_Collected data_:
..............................

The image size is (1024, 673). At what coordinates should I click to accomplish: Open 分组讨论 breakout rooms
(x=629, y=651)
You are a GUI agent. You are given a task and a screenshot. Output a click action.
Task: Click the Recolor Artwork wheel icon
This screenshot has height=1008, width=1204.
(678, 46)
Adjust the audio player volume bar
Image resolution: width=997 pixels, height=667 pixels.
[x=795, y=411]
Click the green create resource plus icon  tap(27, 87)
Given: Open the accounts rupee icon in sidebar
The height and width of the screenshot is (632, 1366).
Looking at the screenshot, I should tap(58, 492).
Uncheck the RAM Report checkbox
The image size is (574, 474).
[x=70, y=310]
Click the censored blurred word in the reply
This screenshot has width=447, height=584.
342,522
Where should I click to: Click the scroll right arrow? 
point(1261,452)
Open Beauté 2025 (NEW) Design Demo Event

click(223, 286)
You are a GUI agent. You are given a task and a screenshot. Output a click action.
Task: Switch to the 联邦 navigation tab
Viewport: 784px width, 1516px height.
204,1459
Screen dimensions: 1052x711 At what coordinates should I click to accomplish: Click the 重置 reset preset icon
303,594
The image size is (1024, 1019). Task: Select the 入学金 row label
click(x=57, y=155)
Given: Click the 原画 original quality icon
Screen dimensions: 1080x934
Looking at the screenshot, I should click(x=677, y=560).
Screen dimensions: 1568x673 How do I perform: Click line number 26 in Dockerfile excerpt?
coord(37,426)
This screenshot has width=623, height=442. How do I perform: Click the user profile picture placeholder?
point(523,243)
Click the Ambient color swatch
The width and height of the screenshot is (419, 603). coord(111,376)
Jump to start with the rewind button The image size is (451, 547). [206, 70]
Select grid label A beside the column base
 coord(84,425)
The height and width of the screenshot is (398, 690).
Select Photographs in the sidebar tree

..............................

_Problem details_: Produce an exact repeat of the lines from the one containing "Select grid label A beside the column base" through the last line of the data, and nothing more.

_Exercise result_:
Select grid label A beside the column base
 coord(84,425)
The height and width of the screenshot is (398, 690).
Select Photographs in the sidebar tree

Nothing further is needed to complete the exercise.